New revenue driver of low-price ad-tier subscription
Netflix is planning to roll out a low-priced ad-tier offering next year. In exchange for 5 minutes of advertisement, users can access to Netflix at $7 each month. This is about half of its standard subscription fee of $15.49 per month.
This is a great strategic move.
It will reduce subscriber churn. With an affordable pricing of $7, it will discourage users from cancelling their Netflix subscription. Also, such low pricing will lower the barrier for new users to subscribe to Netflix.
Netflix’s move to lower price is in direct contrast to its competitor, Disney.
In my previous article, I argued that Disney’s move to raise prices will likely backfire. Disney has increased its ad-free subscription fee to $10.99 per month. The old $7.99 pricing will now be laden with commercials. See the article below
As Disney has yet to release its latest quarterly results, it remains to be seen if their subscriber growth will slow down. However, the strong subscriber growth of Netflix could be a sign that it is taking market share away from Disney. In the United States and Canada (UCAN) region alone, Netflix registered an increase of 100,000 subscriber growth, beating expectations of a decrease of 271,376.
Headwinds from the strong US dollar
The strong US dollar will be a drag on Netflix’s earnings.
More than half of Netflix’s total revenue (56%) lies outside the UCAN region.
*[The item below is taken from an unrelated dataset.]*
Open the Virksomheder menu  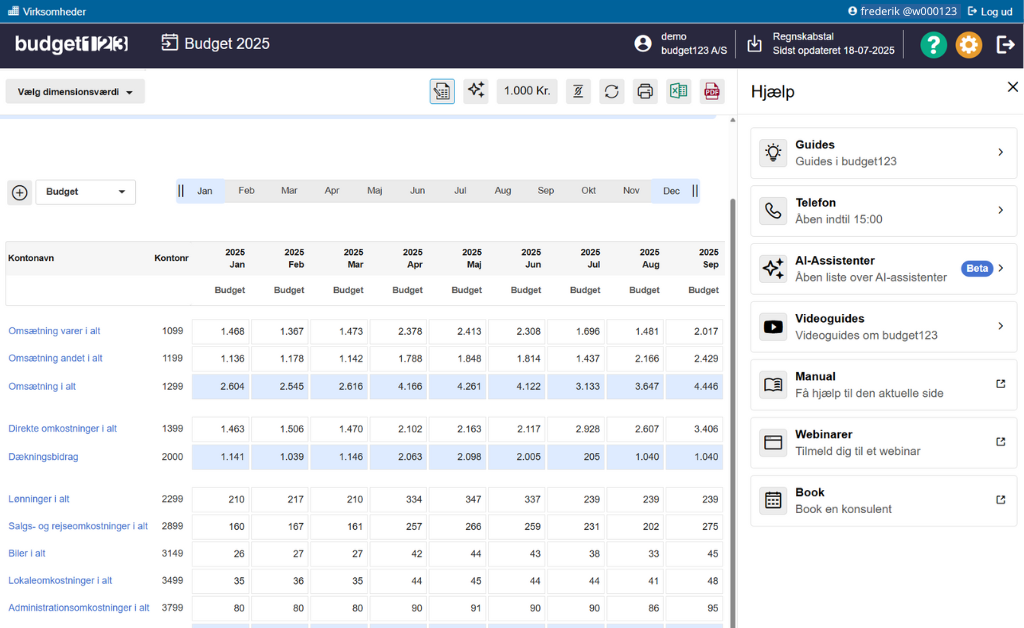coord(47,11)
Its second largest operating region is in Europe, Middle East and Africa (EMEA) which constitutes 31% of its total revenue, and their currencies have dropped against the US dollar.
Netflix has acknowledged that a strong US dollar will impact its earnings. The firm estimates that there will be a negative impact to their full year 2022 revenue and operating income of $1 billion and $0.8 billion respectively.
Also, Netflix has lowered its earnings guidance despite stronger subscriber growth. It now expects revenue of $7.78 billion in 4Q 2022, below the $7.98 billion market expectations. EPS is expected to be slow at $0.36, about a third of the $1.2 expected by market.
In terms of valuation, Netflix is trading at a forward P/E of 28.5x, near its 3-year mean of 29.0x. Earnings growth is expected to be slow at 4%. This implies that Netflix’s valuation is not cheap.
Hence, I'd only consider buying Netflix on pullback.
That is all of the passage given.